WHAT IS NEEDED
Set down exactly each line of the entries below, beginning at the one that contains "Task: Click the upload" and ending at the last, and no others.

☆ ☆ ☆ ☆ ☆

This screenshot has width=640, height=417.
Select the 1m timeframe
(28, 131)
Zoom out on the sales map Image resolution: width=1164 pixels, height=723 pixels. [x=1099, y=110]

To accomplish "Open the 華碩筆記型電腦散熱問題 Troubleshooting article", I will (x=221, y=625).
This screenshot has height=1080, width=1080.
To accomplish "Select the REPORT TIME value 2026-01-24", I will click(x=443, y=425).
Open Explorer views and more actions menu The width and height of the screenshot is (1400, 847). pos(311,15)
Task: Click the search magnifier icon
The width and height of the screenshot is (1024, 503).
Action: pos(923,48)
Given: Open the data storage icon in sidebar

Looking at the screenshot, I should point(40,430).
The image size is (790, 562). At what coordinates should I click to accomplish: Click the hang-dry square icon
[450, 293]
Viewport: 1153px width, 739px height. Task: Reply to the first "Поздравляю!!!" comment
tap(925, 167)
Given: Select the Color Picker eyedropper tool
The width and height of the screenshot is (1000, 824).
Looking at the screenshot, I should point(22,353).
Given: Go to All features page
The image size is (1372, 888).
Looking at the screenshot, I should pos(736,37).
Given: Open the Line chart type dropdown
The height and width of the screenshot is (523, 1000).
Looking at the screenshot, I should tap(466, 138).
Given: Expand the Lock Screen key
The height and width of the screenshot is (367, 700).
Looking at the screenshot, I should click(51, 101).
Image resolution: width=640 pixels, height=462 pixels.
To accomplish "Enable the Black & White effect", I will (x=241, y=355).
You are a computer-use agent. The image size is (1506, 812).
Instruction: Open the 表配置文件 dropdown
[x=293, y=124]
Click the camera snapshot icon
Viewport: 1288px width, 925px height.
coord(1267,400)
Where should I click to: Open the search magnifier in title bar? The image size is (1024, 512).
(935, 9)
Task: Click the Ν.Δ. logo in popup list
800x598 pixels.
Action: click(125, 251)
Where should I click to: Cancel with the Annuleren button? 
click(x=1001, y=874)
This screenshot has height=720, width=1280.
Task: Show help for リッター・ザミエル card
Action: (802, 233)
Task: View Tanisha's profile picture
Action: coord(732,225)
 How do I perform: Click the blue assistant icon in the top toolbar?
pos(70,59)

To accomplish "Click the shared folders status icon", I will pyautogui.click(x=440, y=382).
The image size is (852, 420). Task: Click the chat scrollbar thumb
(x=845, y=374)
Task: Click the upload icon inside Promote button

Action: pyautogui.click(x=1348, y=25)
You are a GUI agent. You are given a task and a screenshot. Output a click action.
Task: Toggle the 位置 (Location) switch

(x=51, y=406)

☆ ☆ ☆ ☆ ☆

WRITTEN RESPONSE
Task: Click the upload icon inside Promote button

Action: pyautogui.click(x=1348, y=25)
You are a GUI agent. You are given a task and a screenshot. Output a click action.
Task: Toggle the 位置 (Location) switch

(x=51, y=406)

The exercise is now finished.